Firestone also argues that "the plaintiffs failed to prove that the failure to warn was a proximate cause of Adams' accident." Firestone pursues this argument despite the fact that the trial court in denying Firestone's motion for a directed verdict, ruled that the plaintiffs had made out a prima facie case both as to "defective design based on capability of mismatch" and that "but for the defendant's failure to warn the ultimate consumer [Adams] consistent with the restatement of formulation that this incident would not have occurred." Having found that plaintiffs had presented a prima facie case as to these issues, the trial court presented the issues to the jury.
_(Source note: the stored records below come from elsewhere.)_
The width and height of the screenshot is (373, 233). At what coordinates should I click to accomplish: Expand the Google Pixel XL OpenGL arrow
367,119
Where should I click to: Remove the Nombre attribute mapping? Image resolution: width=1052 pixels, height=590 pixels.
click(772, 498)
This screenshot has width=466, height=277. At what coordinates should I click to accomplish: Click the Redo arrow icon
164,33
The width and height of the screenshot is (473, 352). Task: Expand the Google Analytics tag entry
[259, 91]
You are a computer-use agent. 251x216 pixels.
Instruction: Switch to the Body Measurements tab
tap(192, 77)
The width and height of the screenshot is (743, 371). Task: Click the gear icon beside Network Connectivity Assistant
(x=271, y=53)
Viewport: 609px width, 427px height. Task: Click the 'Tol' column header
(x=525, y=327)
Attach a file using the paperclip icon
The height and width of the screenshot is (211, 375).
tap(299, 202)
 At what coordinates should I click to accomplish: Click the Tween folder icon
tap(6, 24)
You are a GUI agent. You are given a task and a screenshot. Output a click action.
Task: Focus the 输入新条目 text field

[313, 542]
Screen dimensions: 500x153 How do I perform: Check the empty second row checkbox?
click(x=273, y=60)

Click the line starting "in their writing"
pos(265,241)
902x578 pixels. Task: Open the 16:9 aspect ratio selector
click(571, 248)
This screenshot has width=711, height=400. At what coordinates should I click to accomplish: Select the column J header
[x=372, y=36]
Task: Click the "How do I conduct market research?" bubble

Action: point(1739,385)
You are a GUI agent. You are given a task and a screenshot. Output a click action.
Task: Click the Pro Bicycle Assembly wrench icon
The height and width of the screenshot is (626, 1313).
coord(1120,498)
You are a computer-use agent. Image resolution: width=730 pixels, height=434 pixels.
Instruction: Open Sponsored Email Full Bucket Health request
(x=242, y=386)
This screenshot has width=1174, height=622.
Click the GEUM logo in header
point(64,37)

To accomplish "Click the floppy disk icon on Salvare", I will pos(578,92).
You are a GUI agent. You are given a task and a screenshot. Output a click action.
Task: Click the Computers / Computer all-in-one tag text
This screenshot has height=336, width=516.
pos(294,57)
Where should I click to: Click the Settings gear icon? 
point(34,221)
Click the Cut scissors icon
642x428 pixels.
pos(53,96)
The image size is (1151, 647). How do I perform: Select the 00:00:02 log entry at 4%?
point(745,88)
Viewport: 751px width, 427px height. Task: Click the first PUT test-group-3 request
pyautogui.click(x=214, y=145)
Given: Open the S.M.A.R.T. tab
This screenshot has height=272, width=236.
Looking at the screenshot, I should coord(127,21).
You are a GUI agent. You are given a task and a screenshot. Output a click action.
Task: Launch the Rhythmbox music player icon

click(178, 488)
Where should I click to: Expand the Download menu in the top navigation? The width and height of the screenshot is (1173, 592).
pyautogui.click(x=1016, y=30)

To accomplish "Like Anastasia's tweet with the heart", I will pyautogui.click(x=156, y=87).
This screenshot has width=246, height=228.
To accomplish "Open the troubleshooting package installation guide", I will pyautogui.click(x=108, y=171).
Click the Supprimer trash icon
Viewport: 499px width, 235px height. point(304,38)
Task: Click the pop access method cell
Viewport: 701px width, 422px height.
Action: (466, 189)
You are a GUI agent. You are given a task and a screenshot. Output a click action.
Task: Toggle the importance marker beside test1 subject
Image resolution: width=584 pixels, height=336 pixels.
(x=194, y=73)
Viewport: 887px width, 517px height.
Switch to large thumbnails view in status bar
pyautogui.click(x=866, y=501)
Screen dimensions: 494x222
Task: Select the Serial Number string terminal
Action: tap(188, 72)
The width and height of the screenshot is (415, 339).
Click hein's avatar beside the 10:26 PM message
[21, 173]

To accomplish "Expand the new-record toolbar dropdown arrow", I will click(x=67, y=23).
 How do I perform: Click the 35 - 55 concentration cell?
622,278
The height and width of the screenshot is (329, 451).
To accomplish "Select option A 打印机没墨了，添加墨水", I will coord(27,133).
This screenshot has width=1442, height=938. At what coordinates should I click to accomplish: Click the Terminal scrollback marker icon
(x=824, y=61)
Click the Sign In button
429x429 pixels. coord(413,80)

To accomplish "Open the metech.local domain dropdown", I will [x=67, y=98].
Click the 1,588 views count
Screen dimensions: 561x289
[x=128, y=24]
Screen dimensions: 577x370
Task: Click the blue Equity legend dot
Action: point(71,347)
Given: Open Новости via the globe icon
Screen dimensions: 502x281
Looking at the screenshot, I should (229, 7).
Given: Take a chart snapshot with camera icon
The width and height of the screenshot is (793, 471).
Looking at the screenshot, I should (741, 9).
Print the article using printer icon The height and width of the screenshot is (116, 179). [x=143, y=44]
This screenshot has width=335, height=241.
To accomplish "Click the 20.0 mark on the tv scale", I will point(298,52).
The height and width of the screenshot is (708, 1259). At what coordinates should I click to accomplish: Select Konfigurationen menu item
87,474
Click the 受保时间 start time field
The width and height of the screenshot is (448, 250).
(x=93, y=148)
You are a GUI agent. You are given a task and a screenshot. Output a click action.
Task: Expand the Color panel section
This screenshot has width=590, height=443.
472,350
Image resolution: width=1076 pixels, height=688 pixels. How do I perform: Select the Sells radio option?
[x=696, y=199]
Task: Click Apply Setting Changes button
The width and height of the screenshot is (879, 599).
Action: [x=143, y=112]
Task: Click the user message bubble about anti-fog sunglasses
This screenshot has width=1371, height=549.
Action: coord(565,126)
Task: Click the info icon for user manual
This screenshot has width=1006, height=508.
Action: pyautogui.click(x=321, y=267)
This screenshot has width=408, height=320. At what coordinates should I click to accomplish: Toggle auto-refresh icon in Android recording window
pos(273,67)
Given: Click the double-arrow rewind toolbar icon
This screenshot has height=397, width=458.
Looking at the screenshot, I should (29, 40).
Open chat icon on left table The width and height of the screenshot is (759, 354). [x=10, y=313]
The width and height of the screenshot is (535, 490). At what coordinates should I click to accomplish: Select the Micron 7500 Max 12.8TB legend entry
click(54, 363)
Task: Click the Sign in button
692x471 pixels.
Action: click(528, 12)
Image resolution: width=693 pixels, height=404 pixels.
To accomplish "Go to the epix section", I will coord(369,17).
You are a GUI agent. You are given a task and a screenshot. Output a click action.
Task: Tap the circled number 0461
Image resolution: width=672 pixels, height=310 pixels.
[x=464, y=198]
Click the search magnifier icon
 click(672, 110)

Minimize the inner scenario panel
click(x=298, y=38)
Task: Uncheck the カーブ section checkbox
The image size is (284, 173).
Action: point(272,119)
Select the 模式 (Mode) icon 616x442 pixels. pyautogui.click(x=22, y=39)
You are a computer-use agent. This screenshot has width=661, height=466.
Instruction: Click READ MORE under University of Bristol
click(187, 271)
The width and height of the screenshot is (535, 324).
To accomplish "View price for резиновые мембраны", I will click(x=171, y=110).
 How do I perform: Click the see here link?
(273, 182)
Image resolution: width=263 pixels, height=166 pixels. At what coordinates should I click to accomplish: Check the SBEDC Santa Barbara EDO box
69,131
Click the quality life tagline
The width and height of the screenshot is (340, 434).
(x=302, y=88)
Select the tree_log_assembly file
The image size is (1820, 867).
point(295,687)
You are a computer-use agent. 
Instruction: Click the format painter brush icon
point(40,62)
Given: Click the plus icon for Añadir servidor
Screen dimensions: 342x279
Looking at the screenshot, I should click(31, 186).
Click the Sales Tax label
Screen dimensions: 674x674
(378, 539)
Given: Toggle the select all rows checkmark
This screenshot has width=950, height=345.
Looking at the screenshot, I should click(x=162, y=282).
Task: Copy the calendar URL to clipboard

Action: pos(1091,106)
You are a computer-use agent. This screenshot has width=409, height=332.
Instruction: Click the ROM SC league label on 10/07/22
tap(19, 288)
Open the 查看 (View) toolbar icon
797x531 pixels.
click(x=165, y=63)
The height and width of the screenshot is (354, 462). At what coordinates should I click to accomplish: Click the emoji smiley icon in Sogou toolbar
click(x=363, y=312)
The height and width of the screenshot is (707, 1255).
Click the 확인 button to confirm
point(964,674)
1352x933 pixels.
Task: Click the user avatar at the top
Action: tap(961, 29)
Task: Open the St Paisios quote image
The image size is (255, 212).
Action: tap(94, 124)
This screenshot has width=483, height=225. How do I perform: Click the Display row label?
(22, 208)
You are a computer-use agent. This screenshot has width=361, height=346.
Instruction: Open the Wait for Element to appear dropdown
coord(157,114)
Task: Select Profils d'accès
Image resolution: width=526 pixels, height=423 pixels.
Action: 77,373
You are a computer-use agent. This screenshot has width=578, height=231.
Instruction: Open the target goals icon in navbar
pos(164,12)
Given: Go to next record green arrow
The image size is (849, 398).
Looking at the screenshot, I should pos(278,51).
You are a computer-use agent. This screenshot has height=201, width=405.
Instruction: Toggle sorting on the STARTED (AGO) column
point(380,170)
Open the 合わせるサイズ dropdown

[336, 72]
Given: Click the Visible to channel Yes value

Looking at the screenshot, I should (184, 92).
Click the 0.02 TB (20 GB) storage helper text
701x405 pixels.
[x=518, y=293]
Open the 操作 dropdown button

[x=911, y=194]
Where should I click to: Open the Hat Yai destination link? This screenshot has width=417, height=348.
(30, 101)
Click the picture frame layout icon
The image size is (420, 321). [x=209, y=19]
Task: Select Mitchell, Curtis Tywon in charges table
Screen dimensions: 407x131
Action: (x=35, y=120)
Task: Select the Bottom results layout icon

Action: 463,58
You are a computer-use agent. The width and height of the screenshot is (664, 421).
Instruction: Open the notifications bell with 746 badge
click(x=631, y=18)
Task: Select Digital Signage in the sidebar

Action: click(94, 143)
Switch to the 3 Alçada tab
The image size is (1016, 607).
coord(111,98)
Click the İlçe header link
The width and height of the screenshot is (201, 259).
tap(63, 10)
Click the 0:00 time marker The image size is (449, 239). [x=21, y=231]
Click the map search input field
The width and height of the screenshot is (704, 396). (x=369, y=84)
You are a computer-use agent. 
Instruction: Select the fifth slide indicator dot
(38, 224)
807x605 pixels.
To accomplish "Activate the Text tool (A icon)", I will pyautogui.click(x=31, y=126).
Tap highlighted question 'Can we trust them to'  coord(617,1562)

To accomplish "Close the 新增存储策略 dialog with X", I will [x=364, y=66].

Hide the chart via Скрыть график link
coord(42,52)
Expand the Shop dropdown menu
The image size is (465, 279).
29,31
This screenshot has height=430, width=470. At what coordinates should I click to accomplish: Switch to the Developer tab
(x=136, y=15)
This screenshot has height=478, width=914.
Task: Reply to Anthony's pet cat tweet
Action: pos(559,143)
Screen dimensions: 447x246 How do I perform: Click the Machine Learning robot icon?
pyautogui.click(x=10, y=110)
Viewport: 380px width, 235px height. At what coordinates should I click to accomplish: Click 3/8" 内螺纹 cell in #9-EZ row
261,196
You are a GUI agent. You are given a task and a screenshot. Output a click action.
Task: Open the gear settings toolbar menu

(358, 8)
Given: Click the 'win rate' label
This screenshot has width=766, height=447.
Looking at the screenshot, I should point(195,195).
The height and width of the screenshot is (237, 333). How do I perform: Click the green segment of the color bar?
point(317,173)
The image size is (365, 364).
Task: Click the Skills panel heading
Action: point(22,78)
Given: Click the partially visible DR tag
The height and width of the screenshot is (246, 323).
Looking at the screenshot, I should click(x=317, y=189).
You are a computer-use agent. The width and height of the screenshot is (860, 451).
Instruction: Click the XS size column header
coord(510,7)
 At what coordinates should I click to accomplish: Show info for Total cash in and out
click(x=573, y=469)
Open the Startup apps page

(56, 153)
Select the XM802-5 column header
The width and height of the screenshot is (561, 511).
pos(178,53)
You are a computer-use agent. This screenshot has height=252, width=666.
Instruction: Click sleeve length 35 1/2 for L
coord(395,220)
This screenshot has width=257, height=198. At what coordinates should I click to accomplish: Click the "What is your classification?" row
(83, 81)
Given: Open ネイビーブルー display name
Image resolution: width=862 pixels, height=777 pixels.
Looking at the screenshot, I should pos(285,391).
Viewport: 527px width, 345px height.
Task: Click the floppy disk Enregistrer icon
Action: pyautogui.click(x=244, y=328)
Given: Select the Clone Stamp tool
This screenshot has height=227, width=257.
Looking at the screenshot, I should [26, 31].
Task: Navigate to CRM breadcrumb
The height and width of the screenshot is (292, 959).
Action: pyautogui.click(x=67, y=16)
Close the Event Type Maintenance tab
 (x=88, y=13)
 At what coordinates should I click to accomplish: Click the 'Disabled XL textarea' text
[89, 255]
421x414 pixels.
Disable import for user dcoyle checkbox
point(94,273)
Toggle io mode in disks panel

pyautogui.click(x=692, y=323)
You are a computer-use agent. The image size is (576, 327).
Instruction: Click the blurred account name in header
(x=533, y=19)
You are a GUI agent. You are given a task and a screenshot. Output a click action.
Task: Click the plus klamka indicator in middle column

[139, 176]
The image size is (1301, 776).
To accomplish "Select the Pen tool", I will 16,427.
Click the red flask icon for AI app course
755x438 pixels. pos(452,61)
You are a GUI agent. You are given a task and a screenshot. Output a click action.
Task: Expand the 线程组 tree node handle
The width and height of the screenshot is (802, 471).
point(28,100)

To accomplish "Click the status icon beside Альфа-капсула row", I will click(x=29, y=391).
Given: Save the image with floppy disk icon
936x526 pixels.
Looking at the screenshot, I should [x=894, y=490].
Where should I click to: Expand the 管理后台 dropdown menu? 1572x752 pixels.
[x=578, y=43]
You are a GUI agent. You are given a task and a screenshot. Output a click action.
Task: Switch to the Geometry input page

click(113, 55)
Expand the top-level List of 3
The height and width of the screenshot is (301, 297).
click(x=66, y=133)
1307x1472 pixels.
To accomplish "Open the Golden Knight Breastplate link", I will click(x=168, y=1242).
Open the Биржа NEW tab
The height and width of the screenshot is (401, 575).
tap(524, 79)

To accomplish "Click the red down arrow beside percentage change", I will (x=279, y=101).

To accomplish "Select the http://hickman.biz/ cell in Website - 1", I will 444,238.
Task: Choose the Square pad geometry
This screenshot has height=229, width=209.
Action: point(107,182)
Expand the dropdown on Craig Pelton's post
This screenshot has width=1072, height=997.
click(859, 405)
These issues were properly submitted to the jury as "... proximate cause is ordinarily a factual issue for resolution by a jury. The issue becomes one of law, to be decided by a court only when reasonable minds could not differ concerning the conclusion to be drawn from the evidence." Virginia and Maryland R.R. Co. v. White, 228 Va. 140, 319 S.Ed.2d 755, 758 (1984). See also Eustice v. Rupert, Del.Supr., 460 A.2d 507 (1983). The jury in this case specifically found that Firestone was negligent in failing to warn Adams and that such negligence was a proximate cause of his injury. A review of the record shows that substantial evidence exists to support the jury's verdict. This Court, therefore, will affirm the judgment of the trial court as to these issues. Sussex Poultry Co. v. American Ins. Co., Del.Supr., 301 A.2d 281 (1973); Haveg Corp. v. Guyer, Del.Supr., 226 A.2d 231 (1967).

*574 The judgment of Superior Court is AFFIRMED.